This repo accompanies the FF24 research cycle focused on Text Style Transfer (TST). The contents of this repository support all exploratory and development work including:
- all data preprocessing steps and exploratory data analysis (EDA) on the Wiki Neutrality Corpus (WNC)
- all model training scripts and hyperparameter tuning experiments used while training both the BART seq2seq model for text style transfer, as well as the BERT classification model used for evaluating style transfer quality
- implementations of all custom evaluation metrics including Style Transfer Intensity (STI) & Content Preservation Score (CPS)
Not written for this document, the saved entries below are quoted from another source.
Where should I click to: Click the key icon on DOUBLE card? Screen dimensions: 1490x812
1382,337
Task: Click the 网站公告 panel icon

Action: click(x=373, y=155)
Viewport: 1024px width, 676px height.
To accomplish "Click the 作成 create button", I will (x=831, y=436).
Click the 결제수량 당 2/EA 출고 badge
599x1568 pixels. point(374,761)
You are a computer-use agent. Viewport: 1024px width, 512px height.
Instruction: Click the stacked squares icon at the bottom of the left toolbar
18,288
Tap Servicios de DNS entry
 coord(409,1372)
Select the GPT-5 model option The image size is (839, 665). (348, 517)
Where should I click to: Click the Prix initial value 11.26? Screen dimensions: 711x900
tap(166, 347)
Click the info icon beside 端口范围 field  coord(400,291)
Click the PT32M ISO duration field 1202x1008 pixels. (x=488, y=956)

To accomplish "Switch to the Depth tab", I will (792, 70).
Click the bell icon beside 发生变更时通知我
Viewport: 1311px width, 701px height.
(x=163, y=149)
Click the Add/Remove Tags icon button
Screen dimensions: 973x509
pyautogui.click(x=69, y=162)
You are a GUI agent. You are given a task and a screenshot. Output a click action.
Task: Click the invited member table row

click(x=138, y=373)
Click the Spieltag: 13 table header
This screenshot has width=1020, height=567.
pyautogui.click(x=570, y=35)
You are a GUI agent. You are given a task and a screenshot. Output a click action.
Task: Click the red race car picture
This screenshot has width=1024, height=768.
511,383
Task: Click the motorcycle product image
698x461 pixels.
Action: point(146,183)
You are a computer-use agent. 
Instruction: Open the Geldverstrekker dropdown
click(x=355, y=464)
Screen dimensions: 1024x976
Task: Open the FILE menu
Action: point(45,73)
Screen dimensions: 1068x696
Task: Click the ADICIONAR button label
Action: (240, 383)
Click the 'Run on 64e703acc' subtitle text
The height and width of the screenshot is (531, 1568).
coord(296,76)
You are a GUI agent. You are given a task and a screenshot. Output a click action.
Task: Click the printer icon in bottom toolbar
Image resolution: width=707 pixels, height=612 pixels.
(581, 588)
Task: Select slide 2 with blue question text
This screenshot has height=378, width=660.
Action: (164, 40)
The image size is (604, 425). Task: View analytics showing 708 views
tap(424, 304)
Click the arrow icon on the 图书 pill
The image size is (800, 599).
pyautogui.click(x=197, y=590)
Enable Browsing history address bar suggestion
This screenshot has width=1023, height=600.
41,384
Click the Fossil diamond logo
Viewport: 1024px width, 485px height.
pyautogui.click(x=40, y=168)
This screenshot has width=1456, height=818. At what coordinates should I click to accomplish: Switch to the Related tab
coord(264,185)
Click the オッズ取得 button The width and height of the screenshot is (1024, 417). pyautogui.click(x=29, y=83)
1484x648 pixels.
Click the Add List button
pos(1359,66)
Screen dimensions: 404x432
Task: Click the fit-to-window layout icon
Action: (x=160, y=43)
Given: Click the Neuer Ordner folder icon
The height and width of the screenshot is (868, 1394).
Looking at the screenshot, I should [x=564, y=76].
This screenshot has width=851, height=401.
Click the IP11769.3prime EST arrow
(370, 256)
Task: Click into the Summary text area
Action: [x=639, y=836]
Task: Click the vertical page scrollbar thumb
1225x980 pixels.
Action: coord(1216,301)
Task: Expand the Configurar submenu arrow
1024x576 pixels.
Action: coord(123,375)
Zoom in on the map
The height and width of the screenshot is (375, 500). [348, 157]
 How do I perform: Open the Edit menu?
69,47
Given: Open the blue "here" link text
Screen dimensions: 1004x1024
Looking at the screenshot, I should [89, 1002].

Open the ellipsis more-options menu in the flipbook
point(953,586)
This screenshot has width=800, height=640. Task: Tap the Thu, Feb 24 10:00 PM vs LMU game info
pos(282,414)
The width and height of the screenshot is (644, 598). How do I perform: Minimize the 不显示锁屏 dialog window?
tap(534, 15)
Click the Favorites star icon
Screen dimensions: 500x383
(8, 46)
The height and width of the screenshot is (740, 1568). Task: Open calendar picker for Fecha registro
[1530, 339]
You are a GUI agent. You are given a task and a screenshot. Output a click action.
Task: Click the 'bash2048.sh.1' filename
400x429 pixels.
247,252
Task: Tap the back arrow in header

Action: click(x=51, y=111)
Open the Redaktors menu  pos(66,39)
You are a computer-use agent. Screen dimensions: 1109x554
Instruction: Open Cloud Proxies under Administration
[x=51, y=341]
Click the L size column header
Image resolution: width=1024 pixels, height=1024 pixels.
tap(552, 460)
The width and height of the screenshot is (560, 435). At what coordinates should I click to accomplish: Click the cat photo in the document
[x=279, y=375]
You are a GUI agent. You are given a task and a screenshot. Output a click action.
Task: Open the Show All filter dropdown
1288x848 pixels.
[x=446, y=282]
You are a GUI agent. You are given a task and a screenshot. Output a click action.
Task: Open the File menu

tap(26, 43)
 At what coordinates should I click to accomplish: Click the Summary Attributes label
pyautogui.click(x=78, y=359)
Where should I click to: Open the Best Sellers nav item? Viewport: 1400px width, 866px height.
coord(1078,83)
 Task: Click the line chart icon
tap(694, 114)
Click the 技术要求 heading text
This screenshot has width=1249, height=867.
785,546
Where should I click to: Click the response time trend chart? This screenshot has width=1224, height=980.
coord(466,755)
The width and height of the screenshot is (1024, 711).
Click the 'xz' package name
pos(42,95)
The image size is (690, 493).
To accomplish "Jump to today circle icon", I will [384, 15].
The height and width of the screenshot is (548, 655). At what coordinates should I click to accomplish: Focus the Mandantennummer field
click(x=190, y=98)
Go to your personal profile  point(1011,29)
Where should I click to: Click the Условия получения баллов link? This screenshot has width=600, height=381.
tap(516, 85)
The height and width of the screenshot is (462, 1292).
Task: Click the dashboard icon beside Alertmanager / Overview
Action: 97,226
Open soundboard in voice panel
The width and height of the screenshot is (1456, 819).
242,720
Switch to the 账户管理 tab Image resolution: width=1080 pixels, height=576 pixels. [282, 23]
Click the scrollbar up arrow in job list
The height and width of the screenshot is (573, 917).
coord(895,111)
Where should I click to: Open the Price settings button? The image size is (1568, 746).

- evaluation processes for understanding performance of both models and custom metrics
- interactive notebooks that walk through the model/metric analysis, as well as demonstrations of using library functionality
.
├── data # contains raw/post-processed data & eval metric artifacts
├── models # contains model artifacts
├── scripts # contains all data prep, training, evaluation scripts
├── notebooks # contains all notebooks that demonstrate basic usage
├── src # main library of code supporting modeling and evalution
├── requirements.txt # project level dependencies
├── cdsw-build.sh # install script for all project dependencies
├── setup.py
├── LICENSE
└── README.md
.
├── __init__.py #
├── data_utils.py # helper functions used in data preprocessing scripts
├── inference.py # implements SubjectivtyNeutralizer, StyleIntensityClassifier, ContentPreservationScorer
└── evaluation.py # implements StyleTransferEvaluation, StyleClassifierEvaluation, ContentPreservationEvaluation
Please refer directly to the modules in this directory for detailed documentation on the purpose and functionality of each class/function.
.
├── content_preservation_eval.py # experimental grid search to select CPS metric parameters
├── launch_tensorboard.py # for launching tensorboard as a CML application
├── prepare_data.py # builds seq2seq and classification datasets from WNC raw data
└── train
├── classifier
│ ├── hyperparameter_search # config + shell scripts for hyperparameter search experiments
│ ├── train_classifier.py # custom train script for HuggingFace classifier fine-tuning
│ └── train_classifier.sh # shell script for running train script with configs
├── seq2seq
│ ├── train_seq2seq.py # custom/modified fine-tuning script for HuggingFace seq2seq
│ └── train_seq2seq.sh # shell script for running train script with configs
└── train_job.py # parent script used by CML Jobs to run either cls or seq2seq training
├── Covertype_EDA.ipynb # details data preprocessing and drift induction methods
├── Covtype_experiment_dev.ipynb # demonstration of how to interact with the test_harness library
└── archive # directory full of working/development notebooks
Please refer to the individual notebooks for further info as they contain inline discussion, documentation, and analysis.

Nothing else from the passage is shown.